In a new video, Mike Booth, UAW Vice President and Director of the GM Department, shares some of the record gains contained in the deal and the strategy behind winning the agreement.
Under the tentative agreement, Aramark workers will receive raises of up to 43% over the life of the proposed three-year deal. The UAW was also able to reduce the time it takes a worker to reach the top wage rate. Previously, it could take years for a worker to reach that mark. Under the proposed agreement, it would take a worker just ninety days.
UAW Aramark workers will also receive retroactive back pay from March 15, the day the previous contract expired.
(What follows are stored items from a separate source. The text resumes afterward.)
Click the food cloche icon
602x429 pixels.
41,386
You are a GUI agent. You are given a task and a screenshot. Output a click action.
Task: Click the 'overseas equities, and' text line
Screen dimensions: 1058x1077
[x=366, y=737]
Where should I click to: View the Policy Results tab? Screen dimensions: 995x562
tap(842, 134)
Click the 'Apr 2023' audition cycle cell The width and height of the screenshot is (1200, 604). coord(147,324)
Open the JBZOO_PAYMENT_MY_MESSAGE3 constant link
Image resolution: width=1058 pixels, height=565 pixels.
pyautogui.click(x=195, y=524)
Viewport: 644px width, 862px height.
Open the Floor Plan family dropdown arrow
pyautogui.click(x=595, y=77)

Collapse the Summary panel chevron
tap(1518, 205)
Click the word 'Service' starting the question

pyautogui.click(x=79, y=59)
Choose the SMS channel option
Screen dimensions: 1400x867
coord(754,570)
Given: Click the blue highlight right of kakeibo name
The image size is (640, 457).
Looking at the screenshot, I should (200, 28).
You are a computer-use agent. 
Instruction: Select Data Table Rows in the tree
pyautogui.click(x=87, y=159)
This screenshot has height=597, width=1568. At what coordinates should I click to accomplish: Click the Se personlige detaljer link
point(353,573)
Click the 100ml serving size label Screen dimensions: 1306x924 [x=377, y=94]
“If ratified, this deal will be a major victory for our UAW members in sanitation, not just at Aramark,” Booth says in the video to Aramark workers. “Of the ten sanitation companies the UAW bargains with, Aramark is the largest. We took the fight to Aramark head-on to win a contract that recognizes your hard work and dedication.”
Winning a record agreement at Aramark is part of the UAW’s strategy to put pressure on the other nine sanitation companies to negotiate similar contracts, improving conditions for all UAW sanitation workers.
“Our strategy was to win big at Aramark so we can win big everywhere else for our GM sanitation members,” Booth says. “We’re showing these companies that the days of our members in sanitation getting left behind are over.”
Aramark workers will now vote on whether to approve the tentative agreement.
The record deal at Aramark comes on the heels of a number of major victories for the UAW in recent months. Last fall, UAW members won record contracts at the Big Three automakers after their 44-day Stand-Up Strike. Last week, autoworkers at the Volkswagen plant in Chattanooga, TN, made history by overwhelmingly voting to join the UAW, the first auto plant in the South to unionize in decades.